What the Shell – Privacy Policy

1. Data Controller

Charles Smith (trading as Ludisto)
Gartenstr. 3a
10115 Berlin
Germany

Email:

If you have questions about your data or want to exercise any of the rights described below, email us. We’ll reply in English, German, or Esperanto.

2. What This Policy Covers

This policy explains what happens to personal data when you use What the Shell — the mobile and tablet app and the companion website at whattheshell.games. It applies to everyone, but it is written with the General Data Protection Regulation (GDPR / DSGVO) in mind because we are based in Berlin.

You can play What the Shell against the computer or in tutorial mode without an account and without sending any personal data to our servers beyond the minimal anonymous analytics described in section 3.5. Personal data is only collected when you choose to play online, which requires an account.

3. What We Collect and Why

3.1 Account data (only if you create an account)

Email address — so you can log in, receive confirmation and password-reset emails, and be contacted about your account.
Username (display name) — shown to your opponents in the inbox and during games. You choose it and can change it.
Password — stored only as a bcrypt hash, never in plain text.
Authentication tokens — JWT access tokens (signed, expire after 90 days) and short-lived one-time tokens used for email confirmation and password reset.

3.2 Game data

Game state — for every online game you play: the 9×9 board, move history, eggs, captures, turn counters, timestamps, and which two accounts played.
Ratings and stats — an Elo-style rating from your completed online games, plus win/loss/draw and sudden-death counts. You can see your own by signing in at whattheshell.games/login. Additional ratings (e.g. competitive ranked) may be added when new game modes ship.
Client version and platform — when you submit a move, your app attaches its version string (e.g. 2.6.0) and platform (iOS / Android) to the move record so we can diagnose platform- or version-specific bugs and know which client each move was made from.

Game records (moves, outcomes, timestamps, and the usernames of the two players) are visible to the two players of the game. We may also use individual games to showcase or promote the Service, as described in Terms of Service, section 6.

What is never shared publicly: your email address, IP address, password hash, push notification tokens, account metadata, and preferences.

3.3 Push notification data (only if you allow notifications)

When you grant notification permission in the app, your device issues a push token:

On iOS: an APNs device token provided by Apple.
On Android: an FCM registration token provided by Firebase.

We store this token against your account so we can notify you when it’s your turn, your opponent has resigned, a rematch has been requested, etc.

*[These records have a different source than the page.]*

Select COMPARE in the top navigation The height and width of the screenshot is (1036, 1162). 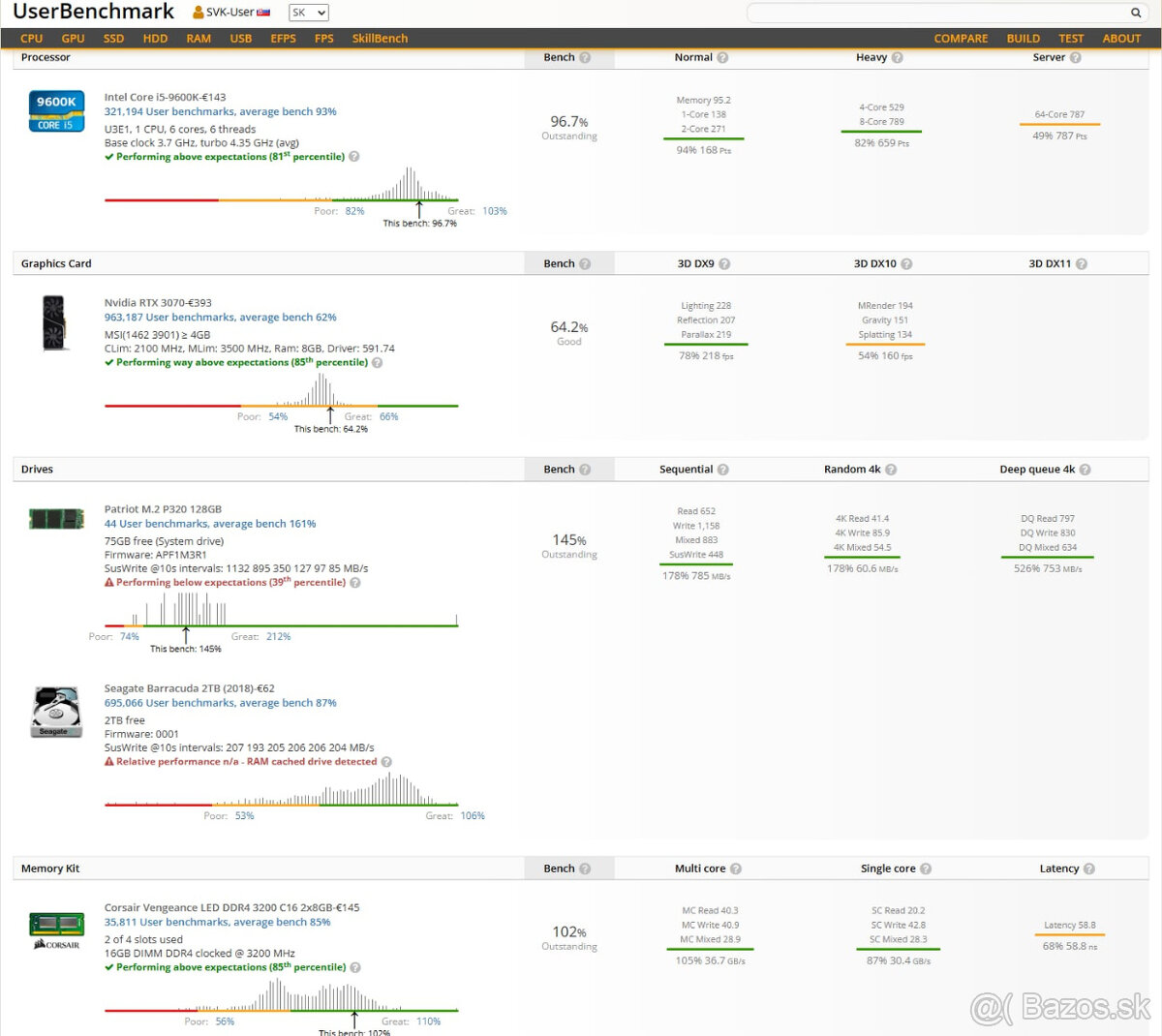961,39

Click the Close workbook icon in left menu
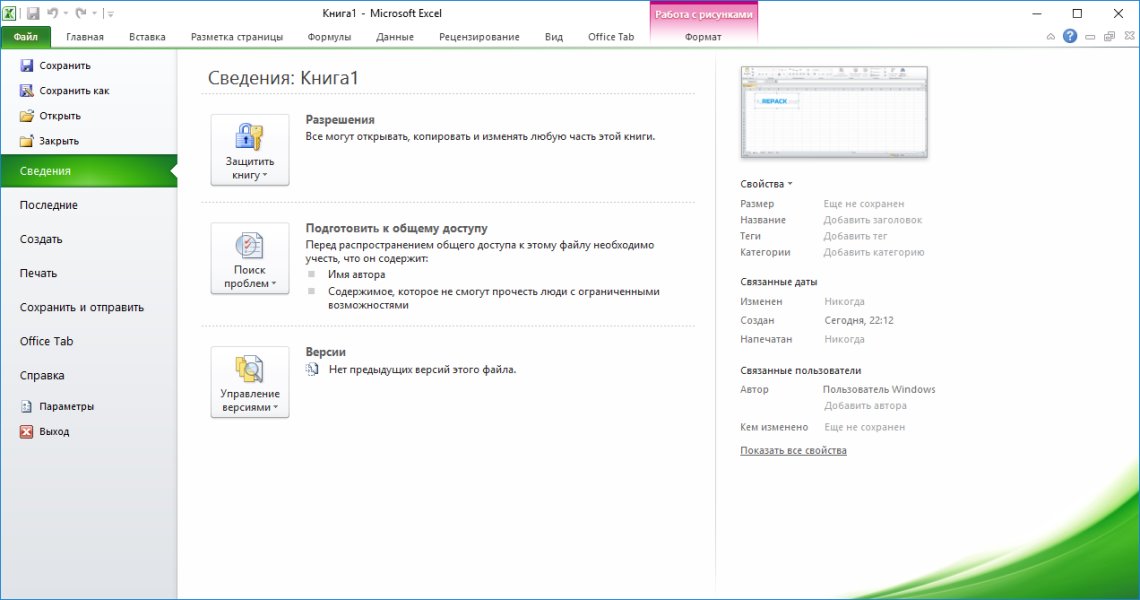(27, 141)
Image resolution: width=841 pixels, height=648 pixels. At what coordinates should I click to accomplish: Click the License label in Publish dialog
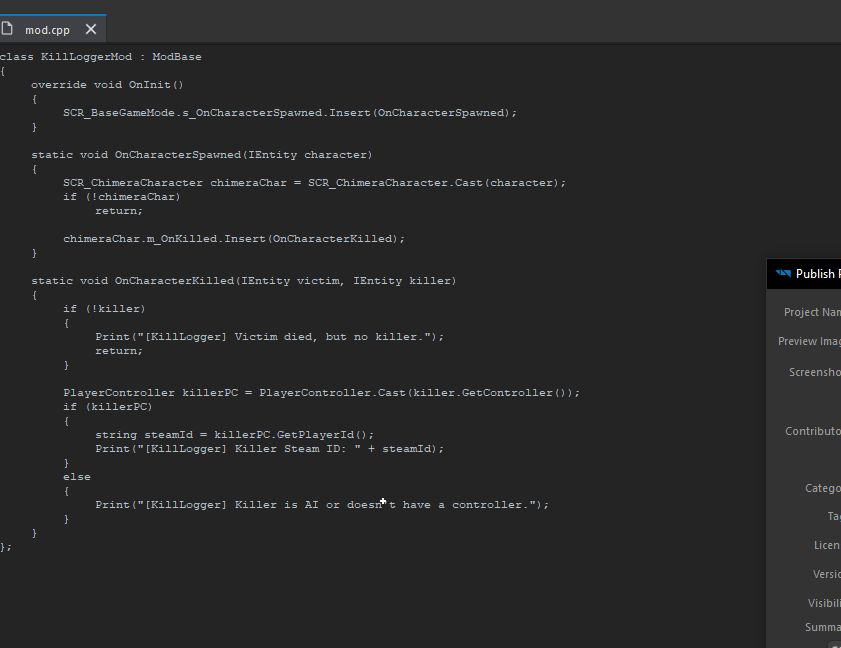[826, 545]
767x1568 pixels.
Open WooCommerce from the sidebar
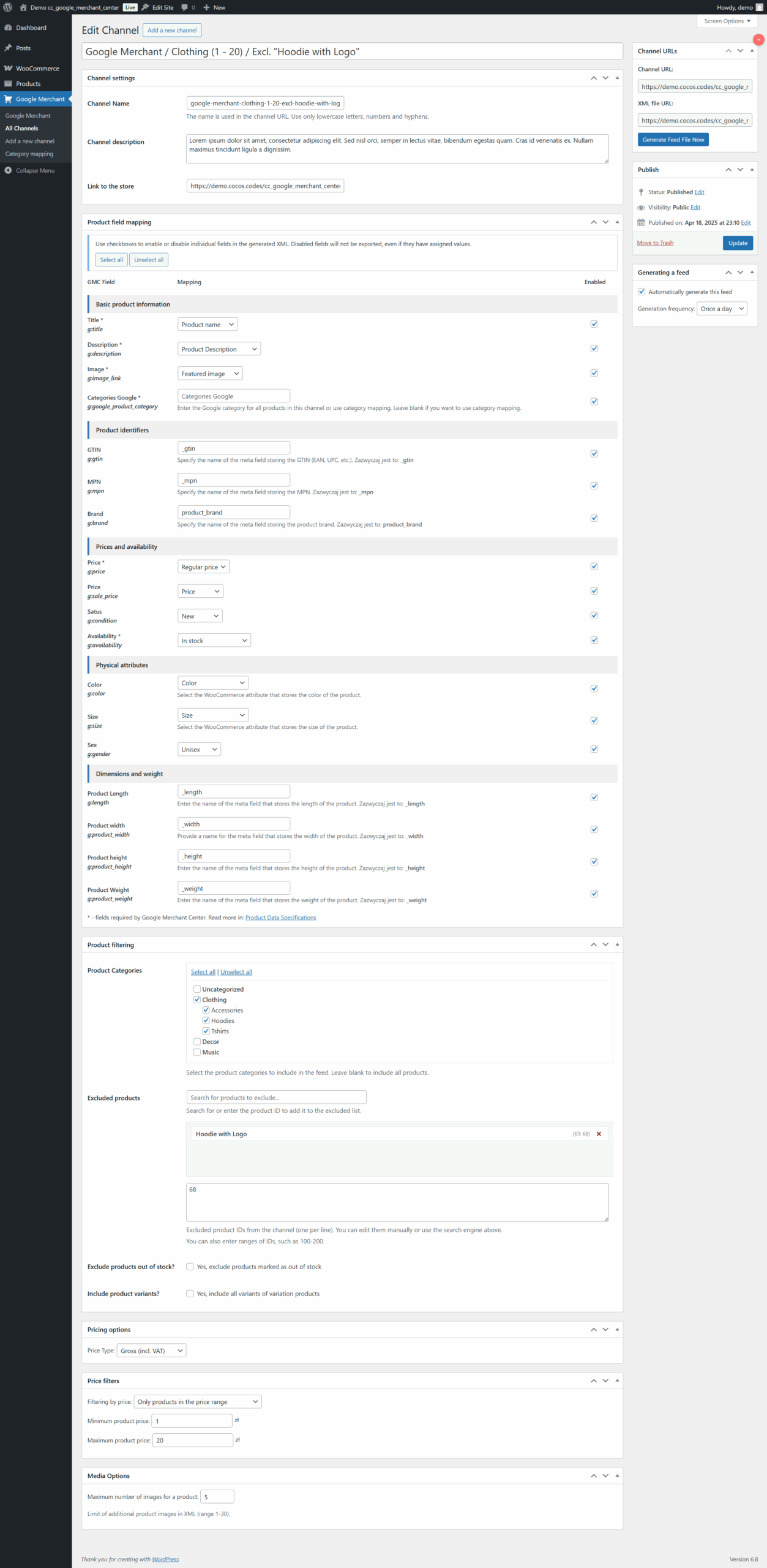coord(37,69)
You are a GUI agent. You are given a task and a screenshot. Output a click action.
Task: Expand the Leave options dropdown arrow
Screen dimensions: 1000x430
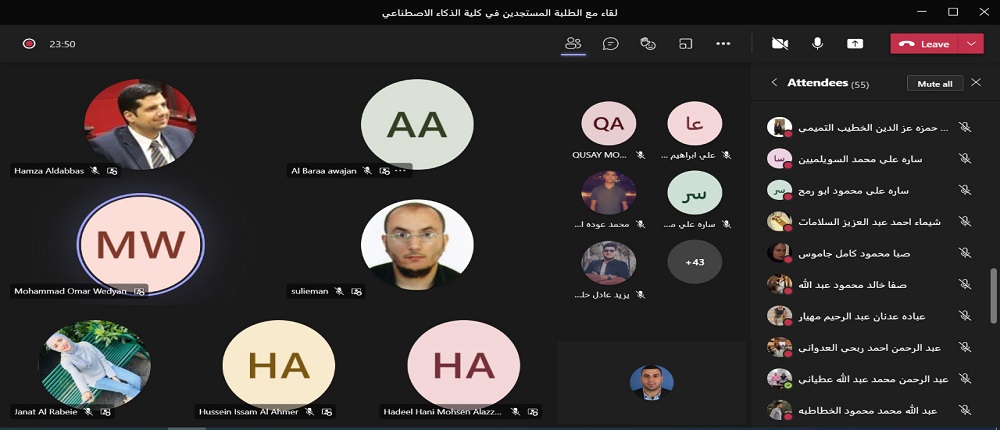pos(971,43)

You can revoke the permission in your operating system settings at any time — that invalidates the token and we stop being able to reach you.

3.4 Technical data (server logs)

Our hosting provider (Vercel) keeps standard HTTP access logs — things like IP address, user agent, request path, timestamp — for a short period, for security and operations. We do not read or aggregate these logs for analytics.

3.5 Anonymous in-app analytics

The app records two kinds of best-effort analytics:

Tutorial steps — which steps of the interactive tutorial a player reaches on first run. Keyed to a per-install random UUID, not to your identity.
AI game outcomes — when you play against the computer, we count wins/losses/draws per difficulty tier. If you’re signed in, these are attributed to your account so your AI stats follow you between devices; if you’re not signed in, they stay on the device.

We use these to understand whether the tutorial is working and whether the AI difficulty curve feels right. We do not use any third-party analytics, tracking, or advertising SDK.

3.6 Beta tester email updates

While What the Shell is in beta, every account created on the website is automatically enrolled in occasional email updates for testers. These messages cover things like new build releases, known issues, planned events, and other information directly relevant to your role as a beta tester. They are not promotional emails for the general public.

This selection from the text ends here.